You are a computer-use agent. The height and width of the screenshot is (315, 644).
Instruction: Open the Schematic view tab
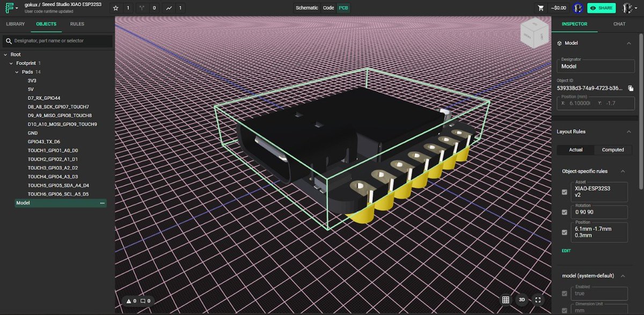[306, 8]
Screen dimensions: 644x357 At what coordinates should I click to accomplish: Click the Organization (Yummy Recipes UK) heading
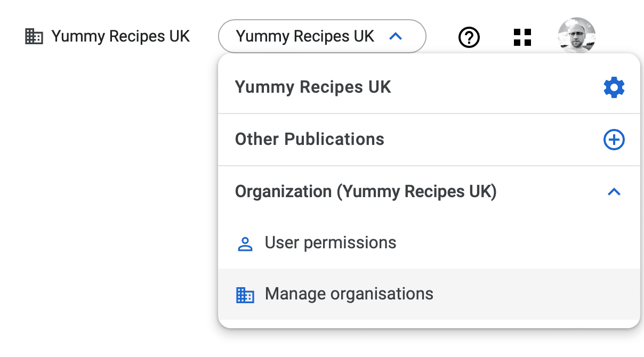(x=366, y=191)
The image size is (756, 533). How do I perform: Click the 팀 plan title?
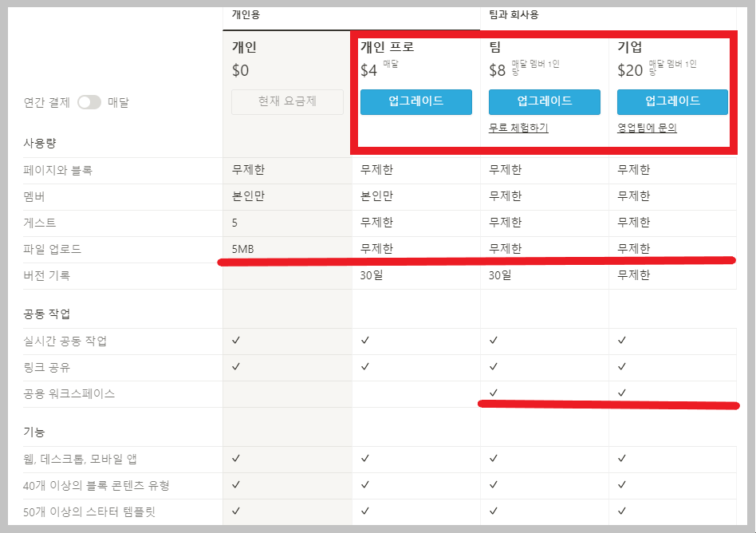click(495, 47)
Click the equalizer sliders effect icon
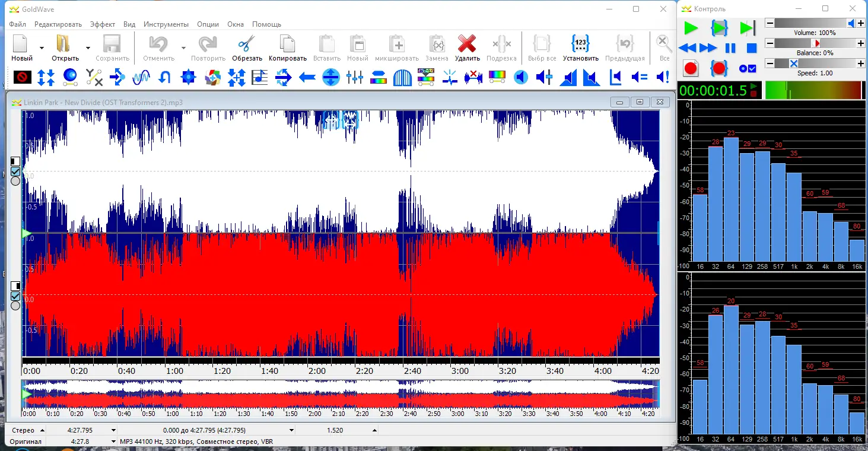Screen dimensions: 868x451 tap(355, 77)
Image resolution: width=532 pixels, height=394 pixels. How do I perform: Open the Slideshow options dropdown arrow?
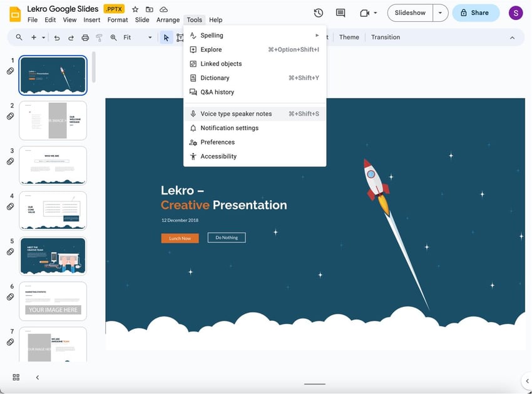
= = = =
▸ INSTRUCTIONS FOR THE TASK:
Exactly how many lines in the data above hold "width"? State that number only.

▸ RESULT BELOW:
2